REQUIREMENT:
Return the data unchanged, beginning at the line that contains "Screen dimensions: 1346x895" and stopping after the line that contains "Looking at the screenshot, I should [329, 57].".

--- START OF RECORDED DATA ---

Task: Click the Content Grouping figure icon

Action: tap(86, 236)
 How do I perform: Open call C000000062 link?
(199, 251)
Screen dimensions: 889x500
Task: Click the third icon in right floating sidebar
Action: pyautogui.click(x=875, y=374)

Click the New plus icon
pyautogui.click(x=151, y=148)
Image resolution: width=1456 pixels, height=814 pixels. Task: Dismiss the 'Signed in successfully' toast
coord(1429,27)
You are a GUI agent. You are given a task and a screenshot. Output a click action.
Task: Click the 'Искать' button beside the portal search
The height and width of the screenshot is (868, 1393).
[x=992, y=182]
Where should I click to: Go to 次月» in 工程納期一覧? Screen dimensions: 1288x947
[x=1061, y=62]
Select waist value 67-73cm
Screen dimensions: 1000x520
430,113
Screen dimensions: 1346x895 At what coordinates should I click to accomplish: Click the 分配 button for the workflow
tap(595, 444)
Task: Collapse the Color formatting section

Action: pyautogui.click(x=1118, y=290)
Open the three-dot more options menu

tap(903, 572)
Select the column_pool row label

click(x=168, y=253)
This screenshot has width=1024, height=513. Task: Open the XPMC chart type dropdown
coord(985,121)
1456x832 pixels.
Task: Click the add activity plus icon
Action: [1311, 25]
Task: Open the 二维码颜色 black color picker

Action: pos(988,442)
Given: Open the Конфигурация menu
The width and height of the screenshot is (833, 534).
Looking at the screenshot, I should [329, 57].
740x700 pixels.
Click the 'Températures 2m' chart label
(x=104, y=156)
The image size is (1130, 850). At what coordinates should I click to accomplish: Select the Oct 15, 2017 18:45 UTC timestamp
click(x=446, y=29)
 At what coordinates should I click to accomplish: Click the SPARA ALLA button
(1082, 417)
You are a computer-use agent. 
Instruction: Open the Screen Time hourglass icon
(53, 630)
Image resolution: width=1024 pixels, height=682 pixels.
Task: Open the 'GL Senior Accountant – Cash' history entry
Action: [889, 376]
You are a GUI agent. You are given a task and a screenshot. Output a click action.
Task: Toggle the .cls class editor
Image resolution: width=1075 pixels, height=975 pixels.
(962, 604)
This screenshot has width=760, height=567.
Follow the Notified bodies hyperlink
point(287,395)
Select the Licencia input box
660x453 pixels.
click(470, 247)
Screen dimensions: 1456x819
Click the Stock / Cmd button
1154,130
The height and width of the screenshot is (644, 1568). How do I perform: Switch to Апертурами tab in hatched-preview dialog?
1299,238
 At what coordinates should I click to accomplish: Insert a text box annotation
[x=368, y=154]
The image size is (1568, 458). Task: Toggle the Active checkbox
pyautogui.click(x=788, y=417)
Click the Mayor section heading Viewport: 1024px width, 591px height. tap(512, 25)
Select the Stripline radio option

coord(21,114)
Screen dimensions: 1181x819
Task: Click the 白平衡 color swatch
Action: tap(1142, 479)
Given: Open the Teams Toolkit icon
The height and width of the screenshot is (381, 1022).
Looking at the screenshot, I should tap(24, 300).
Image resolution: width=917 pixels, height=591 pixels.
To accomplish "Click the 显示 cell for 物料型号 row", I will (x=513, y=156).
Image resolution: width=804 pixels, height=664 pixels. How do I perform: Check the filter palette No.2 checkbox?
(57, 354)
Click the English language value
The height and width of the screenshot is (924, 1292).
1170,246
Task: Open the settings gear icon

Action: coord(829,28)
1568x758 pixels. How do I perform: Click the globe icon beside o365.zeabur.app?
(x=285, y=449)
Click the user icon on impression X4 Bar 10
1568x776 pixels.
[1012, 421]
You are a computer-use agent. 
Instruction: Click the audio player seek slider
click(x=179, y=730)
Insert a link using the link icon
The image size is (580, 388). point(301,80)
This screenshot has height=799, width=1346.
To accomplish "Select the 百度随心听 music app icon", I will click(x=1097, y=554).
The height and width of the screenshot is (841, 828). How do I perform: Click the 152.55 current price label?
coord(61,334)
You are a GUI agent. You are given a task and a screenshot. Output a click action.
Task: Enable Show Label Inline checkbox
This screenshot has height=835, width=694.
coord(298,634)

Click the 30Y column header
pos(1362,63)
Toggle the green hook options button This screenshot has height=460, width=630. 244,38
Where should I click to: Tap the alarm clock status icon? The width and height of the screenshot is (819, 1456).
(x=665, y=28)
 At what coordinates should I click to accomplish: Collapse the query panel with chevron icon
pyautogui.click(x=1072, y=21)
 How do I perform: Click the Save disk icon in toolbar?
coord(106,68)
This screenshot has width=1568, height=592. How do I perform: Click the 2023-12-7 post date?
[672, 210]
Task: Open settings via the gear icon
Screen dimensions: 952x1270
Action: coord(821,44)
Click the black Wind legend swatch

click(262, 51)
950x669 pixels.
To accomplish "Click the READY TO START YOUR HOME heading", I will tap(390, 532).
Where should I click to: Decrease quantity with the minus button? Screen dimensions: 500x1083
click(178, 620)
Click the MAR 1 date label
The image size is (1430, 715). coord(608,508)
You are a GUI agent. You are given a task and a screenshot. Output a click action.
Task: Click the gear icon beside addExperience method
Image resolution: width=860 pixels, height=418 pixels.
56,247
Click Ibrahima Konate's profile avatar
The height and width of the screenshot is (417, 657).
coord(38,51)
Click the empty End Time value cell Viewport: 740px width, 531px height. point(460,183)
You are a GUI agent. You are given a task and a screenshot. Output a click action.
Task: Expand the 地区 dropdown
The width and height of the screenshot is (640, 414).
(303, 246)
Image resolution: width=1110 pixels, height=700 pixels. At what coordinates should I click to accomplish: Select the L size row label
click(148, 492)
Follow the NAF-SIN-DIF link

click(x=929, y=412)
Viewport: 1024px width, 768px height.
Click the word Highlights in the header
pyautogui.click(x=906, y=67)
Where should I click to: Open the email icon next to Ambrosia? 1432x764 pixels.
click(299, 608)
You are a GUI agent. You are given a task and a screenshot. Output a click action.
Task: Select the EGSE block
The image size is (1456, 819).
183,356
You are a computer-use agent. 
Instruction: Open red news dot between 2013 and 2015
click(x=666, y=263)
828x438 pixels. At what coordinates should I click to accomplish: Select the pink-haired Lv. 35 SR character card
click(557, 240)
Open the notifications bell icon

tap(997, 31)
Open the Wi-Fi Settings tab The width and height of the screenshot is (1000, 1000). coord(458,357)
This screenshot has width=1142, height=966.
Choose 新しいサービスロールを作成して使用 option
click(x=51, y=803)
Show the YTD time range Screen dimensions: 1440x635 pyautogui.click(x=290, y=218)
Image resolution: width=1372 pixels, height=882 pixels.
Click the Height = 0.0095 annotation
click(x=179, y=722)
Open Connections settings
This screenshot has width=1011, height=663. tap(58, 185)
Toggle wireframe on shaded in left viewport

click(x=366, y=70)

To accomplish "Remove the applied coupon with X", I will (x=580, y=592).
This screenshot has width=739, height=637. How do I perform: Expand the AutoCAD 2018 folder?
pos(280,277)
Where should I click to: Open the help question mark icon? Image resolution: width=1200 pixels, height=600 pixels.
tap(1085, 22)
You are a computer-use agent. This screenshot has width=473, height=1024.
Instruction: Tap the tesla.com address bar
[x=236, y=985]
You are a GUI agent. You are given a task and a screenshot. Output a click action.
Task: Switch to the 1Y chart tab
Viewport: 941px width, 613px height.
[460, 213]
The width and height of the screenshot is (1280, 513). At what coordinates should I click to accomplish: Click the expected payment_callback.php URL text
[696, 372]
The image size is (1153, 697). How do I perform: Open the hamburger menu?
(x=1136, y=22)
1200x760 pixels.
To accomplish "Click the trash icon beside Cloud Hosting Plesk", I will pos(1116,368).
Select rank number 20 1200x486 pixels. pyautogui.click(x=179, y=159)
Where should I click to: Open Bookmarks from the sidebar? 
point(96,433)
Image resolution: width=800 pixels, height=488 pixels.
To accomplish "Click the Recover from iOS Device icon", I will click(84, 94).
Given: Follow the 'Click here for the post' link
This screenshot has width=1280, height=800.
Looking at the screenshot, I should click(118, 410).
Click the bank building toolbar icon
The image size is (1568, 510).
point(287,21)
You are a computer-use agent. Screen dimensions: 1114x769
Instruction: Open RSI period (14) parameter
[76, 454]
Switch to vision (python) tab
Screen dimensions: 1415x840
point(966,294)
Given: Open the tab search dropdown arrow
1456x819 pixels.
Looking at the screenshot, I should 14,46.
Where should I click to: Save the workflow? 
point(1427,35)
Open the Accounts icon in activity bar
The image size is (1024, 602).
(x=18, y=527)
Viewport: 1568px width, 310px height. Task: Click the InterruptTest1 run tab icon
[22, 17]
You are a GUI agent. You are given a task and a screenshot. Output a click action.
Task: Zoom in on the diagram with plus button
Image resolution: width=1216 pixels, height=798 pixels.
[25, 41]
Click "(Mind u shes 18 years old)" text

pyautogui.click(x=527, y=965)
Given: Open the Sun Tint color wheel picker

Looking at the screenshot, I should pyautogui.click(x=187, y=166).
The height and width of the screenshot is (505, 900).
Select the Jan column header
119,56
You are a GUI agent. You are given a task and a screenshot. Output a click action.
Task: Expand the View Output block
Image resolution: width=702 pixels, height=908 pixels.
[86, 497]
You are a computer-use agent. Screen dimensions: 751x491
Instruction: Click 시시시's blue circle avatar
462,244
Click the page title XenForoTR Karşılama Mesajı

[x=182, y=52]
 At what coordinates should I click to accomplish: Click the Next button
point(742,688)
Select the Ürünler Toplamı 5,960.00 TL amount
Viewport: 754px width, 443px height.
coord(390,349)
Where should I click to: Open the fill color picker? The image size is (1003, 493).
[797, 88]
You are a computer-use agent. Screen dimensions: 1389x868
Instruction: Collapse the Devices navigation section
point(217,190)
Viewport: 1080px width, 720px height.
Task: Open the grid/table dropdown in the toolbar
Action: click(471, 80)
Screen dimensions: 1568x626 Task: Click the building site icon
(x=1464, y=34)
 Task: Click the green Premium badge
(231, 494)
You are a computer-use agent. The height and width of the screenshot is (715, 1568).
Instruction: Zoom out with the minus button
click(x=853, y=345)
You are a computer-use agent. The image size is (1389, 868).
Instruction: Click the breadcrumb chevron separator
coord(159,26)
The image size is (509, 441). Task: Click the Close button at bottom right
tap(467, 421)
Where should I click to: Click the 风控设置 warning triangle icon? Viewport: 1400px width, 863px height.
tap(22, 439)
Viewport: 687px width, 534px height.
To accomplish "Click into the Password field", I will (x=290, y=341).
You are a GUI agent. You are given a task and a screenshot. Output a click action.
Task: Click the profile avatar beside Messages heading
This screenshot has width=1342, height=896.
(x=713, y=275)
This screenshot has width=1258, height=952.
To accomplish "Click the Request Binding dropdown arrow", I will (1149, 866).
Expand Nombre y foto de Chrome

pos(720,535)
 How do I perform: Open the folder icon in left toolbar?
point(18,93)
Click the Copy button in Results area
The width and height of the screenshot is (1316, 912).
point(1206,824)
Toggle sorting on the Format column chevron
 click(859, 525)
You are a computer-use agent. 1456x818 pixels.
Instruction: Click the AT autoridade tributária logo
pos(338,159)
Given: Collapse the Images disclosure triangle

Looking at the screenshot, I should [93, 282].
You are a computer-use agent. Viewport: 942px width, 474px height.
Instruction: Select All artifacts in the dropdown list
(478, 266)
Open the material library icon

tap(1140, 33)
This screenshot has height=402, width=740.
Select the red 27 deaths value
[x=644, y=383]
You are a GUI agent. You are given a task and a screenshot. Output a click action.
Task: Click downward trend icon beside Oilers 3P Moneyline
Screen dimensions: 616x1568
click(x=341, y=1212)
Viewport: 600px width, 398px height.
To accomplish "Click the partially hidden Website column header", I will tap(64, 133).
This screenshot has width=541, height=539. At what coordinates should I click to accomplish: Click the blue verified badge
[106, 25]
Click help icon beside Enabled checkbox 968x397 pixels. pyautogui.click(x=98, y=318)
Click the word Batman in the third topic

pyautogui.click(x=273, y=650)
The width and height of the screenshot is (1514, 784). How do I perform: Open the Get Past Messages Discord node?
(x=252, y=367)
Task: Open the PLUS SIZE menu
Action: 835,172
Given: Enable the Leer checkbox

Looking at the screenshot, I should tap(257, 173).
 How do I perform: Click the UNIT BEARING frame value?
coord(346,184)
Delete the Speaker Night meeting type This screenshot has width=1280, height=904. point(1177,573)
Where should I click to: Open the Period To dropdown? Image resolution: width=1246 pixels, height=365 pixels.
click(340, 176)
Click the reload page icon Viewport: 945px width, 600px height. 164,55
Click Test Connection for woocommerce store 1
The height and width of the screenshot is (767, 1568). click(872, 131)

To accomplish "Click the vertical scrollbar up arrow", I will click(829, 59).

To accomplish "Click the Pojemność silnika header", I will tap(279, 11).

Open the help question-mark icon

--- END OF RECORDED DATA ---

OUTPUT:
Screen dimensions: 1346x895 At what coordinates should I click to accomplish: Click the 分配 button for the workflow
tap(595, 444)
Task: Collapse the Color formatting section

Action: pyautogui.click(x=1118, y=290)
Open the three-dot more options menu

tap(903, 572)
Select the column_pool row label

click(x=168, y=253)
This screenshot has width=1024, height=513. Task: Open the XPMC chart type dropdown
coord(985,121)
1456x832 pixels.
Task: Click the add activity plus icon
Action: [1311, 25]
Task: Open the 二维码颜色 black color picker

Action: pos(988,442)
Given: Open the Конфигурация menu
The width and height of the screenshot is (833, 534).
Looking at the screenshot, I should [329, 57].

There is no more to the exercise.